◆ Task prompt:
Run through the records and, wherever a line holds the word "next", return that line.

(Stored data)
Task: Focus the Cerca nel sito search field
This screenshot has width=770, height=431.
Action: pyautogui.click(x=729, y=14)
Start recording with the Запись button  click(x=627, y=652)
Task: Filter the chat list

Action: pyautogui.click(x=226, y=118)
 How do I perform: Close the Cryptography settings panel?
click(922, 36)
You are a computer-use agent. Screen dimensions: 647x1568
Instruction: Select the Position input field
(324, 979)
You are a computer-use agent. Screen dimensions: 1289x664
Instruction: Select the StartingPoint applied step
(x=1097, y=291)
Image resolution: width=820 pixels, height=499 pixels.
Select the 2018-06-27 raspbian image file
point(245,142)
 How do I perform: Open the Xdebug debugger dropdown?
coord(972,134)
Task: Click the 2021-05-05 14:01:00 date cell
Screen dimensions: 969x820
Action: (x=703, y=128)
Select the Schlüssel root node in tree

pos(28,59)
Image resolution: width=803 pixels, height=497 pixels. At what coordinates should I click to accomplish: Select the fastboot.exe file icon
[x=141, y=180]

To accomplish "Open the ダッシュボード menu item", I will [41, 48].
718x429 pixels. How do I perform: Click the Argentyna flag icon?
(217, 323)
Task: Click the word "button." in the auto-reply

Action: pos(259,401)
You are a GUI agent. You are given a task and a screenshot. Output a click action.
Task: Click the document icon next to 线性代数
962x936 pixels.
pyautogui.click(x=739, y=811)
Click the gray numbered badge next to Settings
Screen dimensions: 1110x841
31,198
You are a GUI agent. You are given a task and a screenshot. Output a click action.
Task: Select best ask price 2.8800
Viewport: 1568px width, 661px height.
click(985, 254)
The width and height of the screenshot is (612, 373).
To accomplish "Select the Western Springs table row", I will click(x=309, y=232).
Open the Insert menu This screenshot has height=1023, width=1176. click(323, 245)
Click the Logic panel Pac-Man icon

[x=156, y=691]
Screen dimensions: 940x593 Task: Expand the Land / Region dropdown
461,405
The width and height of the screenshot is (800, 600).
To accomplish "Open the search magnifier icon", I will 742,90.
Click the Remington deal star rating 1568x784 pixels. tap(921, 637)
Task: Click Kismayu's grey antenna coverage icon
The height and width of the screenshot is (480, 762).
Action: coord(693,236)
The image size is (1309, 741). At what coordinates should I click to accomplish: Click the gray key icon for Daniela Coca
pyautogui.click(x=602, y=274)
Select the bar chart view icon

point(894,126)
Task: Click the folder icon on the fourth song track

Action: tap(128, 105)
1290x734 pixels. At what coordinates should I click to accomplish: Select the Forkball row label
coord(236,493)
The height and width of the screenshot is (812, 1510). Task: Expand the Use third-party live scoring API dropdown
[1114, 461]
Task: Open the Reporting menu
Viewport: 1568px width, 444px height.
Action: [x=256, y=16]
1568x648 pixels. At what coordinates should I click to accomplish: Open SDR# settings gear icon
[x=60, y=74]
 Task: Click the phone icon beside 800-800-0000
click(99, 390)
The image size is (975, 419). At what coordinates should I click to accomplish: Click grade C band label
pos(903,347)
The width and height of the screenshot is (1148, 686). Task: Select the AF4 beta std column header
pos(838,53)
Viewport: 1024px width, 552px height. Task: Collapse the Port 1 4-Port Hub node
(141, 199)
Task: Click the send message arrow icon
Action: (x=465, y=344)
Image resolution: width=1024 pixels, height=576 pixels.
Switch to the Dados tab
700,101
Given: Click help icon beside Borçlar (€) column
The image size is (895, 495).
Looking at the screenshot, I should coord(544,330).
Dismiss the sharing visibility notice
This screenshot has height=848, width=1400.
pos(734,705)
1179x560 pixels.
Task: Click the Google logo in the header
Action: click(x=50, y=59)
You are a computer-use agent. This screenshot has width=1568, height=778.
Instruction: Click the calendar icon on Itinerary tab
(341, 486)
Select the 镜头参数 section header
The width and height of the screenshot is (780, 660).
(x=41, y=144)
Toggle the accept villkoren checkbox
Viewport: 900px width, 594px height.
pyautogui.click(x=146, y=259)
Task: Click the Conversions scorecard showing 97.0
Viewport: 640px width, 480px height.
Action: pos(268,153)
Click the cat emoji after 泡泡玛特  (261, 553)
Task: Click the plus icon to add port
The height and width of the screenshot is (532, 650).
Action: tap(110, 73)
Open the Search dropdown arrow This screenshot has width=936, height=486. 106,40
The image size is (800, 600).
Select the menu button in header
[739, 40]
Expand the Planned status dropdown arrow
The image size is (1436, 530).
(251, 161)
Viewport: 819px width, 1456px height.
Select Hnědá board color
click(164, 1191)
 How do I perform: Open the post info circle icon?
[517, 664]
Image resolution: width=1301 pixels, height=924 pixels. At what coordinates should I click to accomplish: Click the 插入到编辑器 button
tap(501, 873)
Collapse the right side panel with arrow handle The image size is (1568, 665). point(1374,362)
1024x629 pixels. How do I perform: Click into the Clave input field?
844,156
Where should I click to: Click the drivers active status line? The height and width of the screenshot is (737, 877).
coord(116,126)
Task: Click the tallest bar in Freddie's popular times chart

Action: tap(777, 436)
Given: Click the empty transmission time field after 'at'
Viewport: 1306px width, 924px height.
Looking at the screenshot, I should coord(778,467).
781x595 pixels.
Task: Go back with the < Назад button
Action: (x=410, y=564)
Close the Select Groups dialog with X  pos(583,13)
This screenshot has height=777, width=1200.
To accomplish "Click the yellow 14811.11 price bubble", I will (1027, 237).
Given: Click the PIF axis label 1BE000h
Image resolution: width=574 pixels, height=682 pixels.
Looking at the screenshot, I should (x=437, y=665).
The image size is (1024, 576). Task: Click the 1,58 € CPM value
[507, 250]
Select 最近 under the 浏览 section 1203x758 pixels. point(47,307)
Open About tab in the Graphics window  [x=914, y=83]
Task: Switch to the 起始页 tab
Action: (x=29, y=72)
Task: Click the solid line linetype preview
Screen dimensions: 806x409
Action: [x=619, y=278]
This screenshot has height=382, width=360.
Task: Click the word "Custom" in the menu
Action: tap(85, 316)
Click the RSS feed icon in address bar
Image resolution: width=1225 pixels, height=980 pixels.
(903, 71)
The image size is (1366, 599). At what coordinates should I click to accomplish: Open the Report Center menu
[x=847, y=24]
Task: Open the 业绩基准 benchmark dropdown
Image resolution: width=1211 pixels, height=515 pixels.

◆ Response:
Task: Click the document icon next to 线性代数
Click the gray numbered badge next to Settings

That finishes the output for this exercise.